Заходящее солнце, пробиваясь сквозь свежую листву, рассыпало над катакомбами продолговатые золотистые отблески.
Калликст притих, сосредоточившись в ожидании вечерней службы. У него под ногами простирался гигантский лабиринт с сотнями ячеек, выдолбленных в стенах. Задуманная миссия удалась. Его заботами кладбище римской общины бесповоротно переместилось сюда, с Соляной дороги на Аппиеву, в крипты Луцины. Они стали официально признанным местом захоронения всех римских христиан.
Его посетили меланхолические раздумья о тех, кто покоится здесь под землей. Папа Виктор, Зефирий, Флавия, чей прах он распорядился перенести, а сколько тех, чьи имена неведомы... Ныне они там, одесную Отца.
«Ибо Господь любит праведных, а путь нечестивых извращает».
Внезапно он ощутил сильнейший страх.

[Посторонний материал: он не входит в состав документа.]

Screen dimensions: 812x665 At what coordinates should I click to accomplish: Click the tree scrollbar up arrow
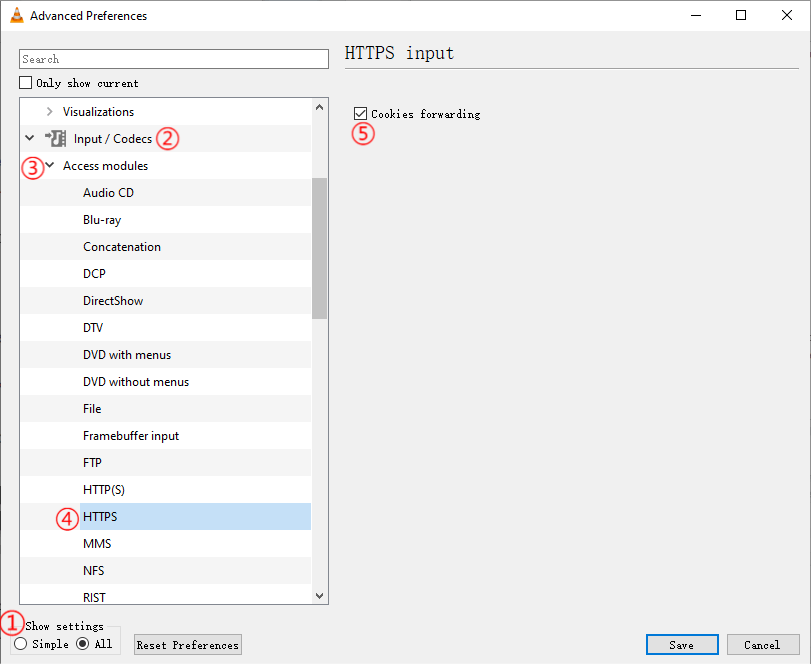coord(320,106)
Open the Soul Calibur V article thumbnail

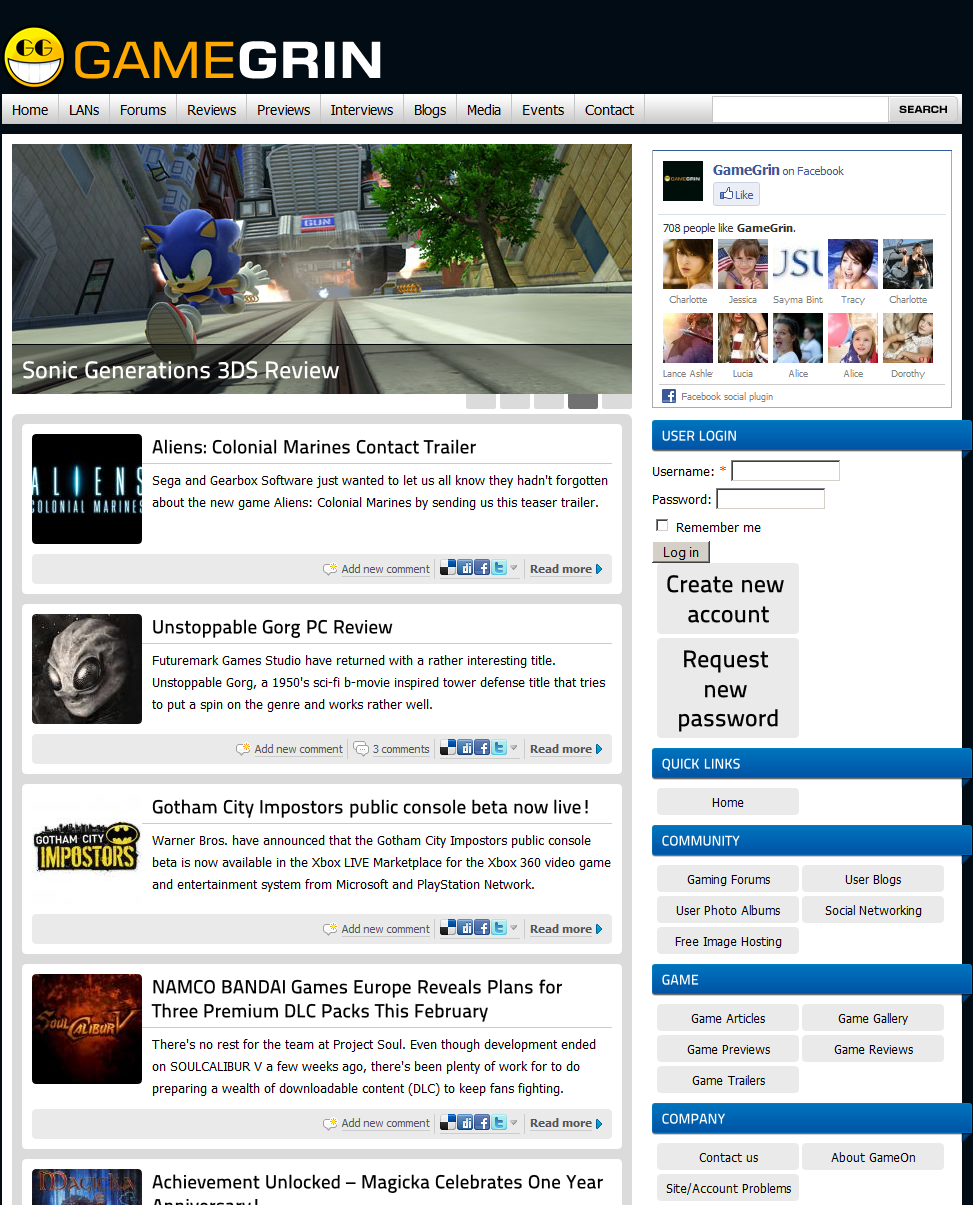point(87,1029)
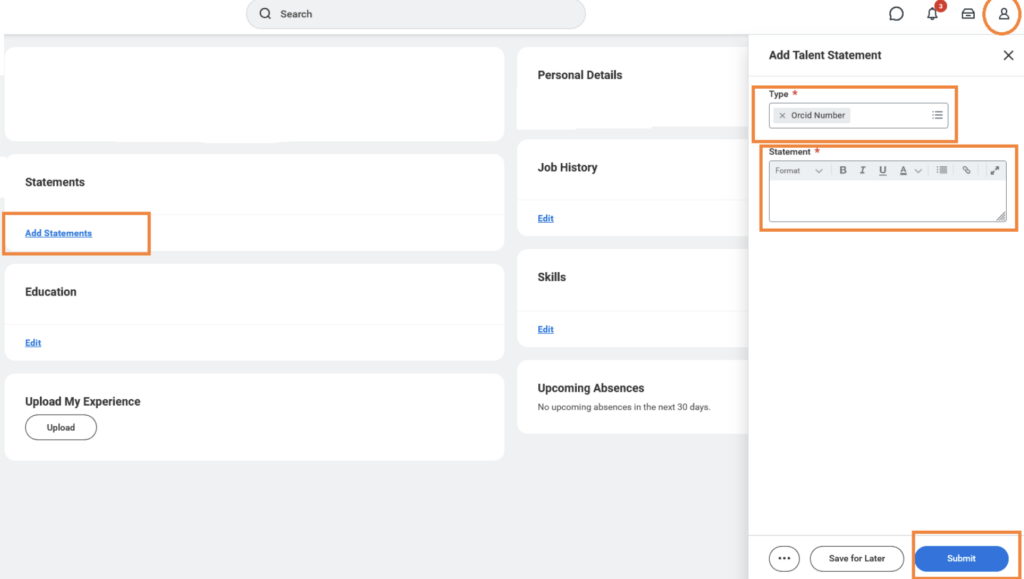1024x579 pixels.
Task: Insert a bulleted list in Statement
Action: click(942, 171)
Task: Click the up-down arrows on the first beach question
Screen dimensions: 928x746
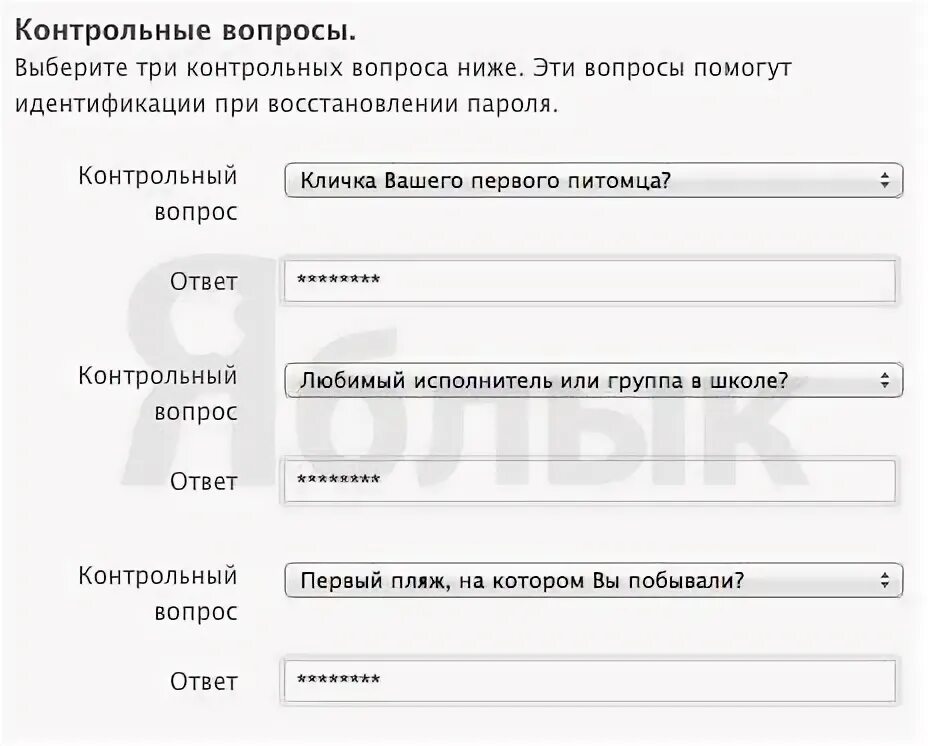Action: 885,580
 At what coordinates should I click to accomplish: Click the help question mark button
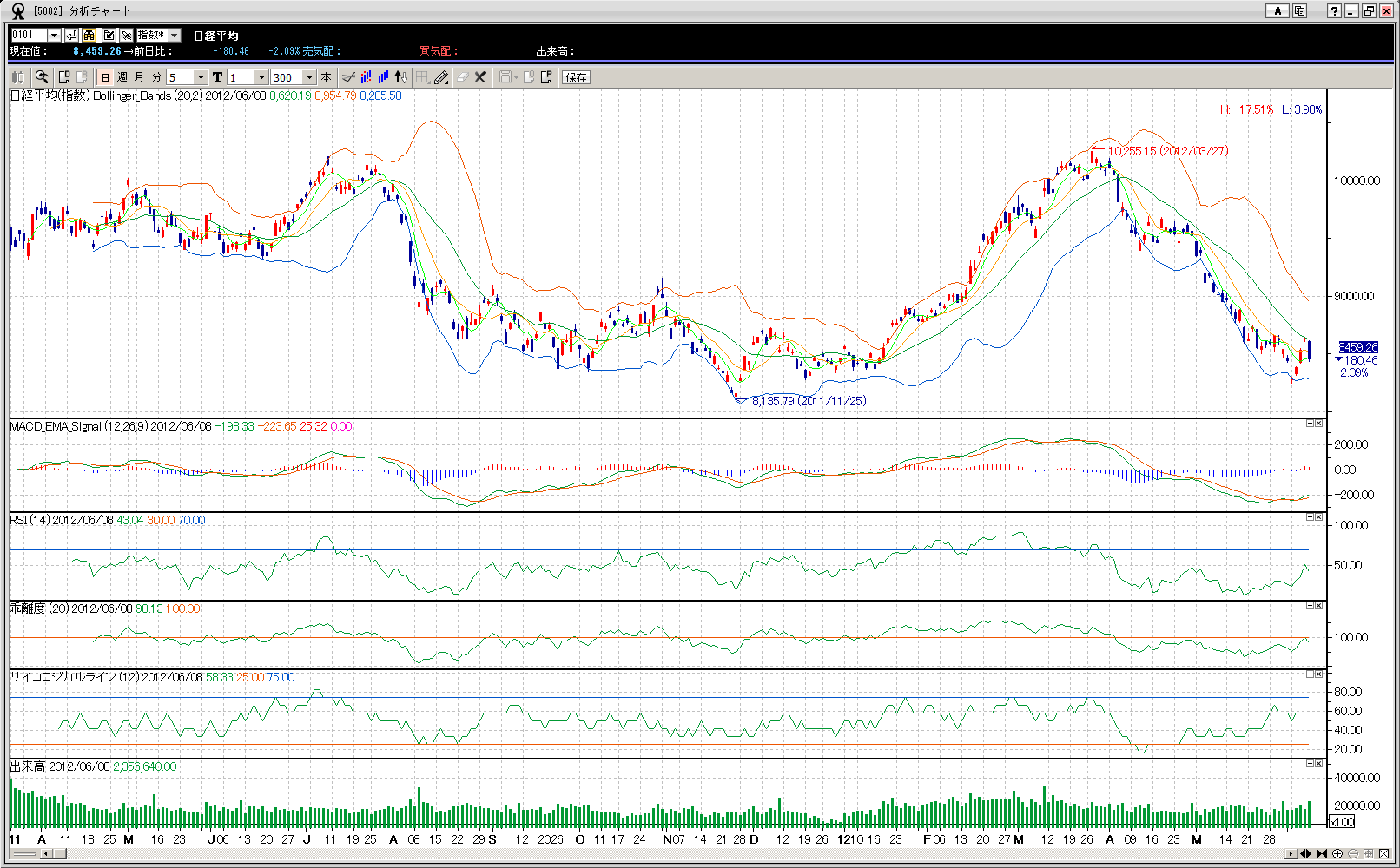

Он только сейчас осознал, сколь дерзостны мысли, что преследуют его непрестанно все последние месяцы. Да кто он такой, чтобы ставить под сомнение исконные догматы? Прежде него были другие, они превосходили его, были во сто крат ученее. Л он, бывший раб, вот уже и святым Петром себя возомнил. Его охватил ужас при мысли, что он в свой черед рискует стать ересиархом.
Он внезапно рухнул на колени, сложил руки:
— Боже мой... Я всего лишь раскаявшийся вор. Я не существую и никогда не буду существовать иначе как по милости твоей... Помоги мне, Господи! Помоги!
В дверь постучали, хотя утро еще не настало. Он тотчас узнал своего диакона Астерия. С ним была женщина в летах, черты искажены, глаза покраснели от слез.
— Это моя мать, — пролепетал Астерий. — Она работает во дворце, прислуживает Юлии Мезе, бабке императора. Нынче после полудня, исполнив свои обязанности, матушка отправилась к себе в комнату и обнаружила, что мой младший брат Галлий исчез. Она, конечно, подумала, что он, как часто бывало, убежал на улицу, играет где-нибудь поблизости. Стала искать, но нигде ни следа.